Find where "Instruction: Click red" occurs in the data below, and retype that line and every later line exactly.

++++ Records for this exercise ++++

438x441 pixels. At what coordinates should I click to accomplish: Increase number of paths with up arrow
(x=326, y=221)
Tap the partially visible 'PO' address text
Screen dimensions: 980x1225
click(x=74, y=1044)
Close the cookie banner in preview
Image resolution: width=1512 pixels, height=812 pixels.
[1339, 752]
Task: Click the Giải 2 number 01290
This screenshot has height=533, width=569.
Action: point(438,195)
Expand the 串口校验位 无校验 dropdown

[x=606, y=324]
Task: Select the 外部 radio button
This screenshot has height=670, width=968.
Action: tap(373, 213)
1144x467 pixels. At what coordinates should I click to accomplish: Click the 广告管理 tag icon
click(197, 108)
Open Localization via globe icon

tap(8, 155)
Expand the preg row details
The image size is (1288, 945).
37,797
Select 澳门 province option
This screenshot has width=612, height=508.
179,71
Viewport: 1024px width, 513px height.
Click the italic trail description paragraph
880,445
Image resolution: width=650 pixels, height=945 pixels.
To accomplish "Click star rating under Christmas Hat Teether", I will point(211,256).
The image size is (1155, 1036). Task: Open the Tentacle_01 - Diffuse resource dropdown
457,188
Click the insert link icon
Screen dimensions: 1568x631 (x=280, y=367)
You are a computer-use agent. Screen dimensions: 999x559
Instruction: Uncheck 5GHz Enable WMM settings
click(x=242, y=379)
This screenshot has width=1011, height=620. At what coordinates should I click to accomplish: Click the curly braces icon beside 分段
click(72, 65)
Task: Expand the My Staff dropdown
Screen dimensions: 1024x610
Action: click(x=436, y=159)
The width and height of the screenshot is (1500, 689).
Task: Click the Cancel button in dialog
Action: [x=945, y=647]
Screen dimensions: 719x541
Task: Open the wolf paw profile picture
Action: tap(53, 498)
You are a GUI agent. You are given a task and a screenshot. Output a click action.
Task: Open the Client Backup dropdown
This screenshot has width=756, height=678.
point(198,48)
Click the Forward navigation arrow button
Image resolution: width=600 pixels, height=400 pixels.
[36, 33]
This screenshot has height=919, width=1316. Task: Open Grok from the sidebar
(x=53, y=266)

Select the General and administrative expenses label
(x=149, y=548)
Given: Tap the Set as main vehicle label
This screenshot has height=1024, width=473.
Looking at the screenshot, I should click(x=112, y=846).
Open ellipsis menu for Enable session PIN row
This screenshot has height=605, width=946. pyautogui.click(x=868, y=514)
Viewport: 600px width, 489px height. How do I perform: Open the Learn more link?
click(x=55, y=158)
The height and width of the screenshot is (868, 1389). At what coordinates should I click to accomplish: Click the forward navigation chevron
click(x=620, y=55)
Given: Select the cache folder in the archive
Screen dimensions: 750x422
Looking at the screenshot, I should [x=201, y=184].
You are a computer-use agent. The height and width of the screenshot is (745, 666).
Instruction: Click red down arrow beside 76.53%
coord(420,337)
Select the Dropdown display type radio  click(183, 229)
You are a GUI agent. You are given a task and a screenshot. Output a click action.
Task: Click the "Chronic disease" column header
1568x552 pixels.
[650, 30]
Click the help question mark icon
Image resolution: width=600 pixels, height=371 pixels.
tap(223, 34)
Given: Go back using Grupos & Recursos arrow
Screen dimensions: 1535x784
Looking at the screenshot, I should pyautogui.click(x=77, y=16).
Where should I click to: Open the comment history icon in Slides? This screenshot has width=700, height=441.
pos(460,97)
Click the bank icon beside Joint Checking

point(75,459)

++++

(Solution to this exercise)
Instruction: Click red down arrow beside 76.53%
coord(420,337)
Select the Dropdown display type radio  click(183, 229)
You are a GUI agent. You are given a task and a screenshot. Output a click action.
Task: Click the "Chronic disease" column header
1568x552 pixels.
[650, 30]
Click the help question mark icon
Image resolution: width=600 pixels, height=371 pixels.
tap(223, 34)
Given: Go back using Grupos & Recursos arrow
Screen dimensions: 1535x784
Looking at the screenshot, I should pyautogui.click(x=77, y=16).
Where should I click to: Open the comment history icon in Slides? This screenshot has width=700, height=441.
pos(460,97)
Click the bank icon beside Joint Checking

point(75,459)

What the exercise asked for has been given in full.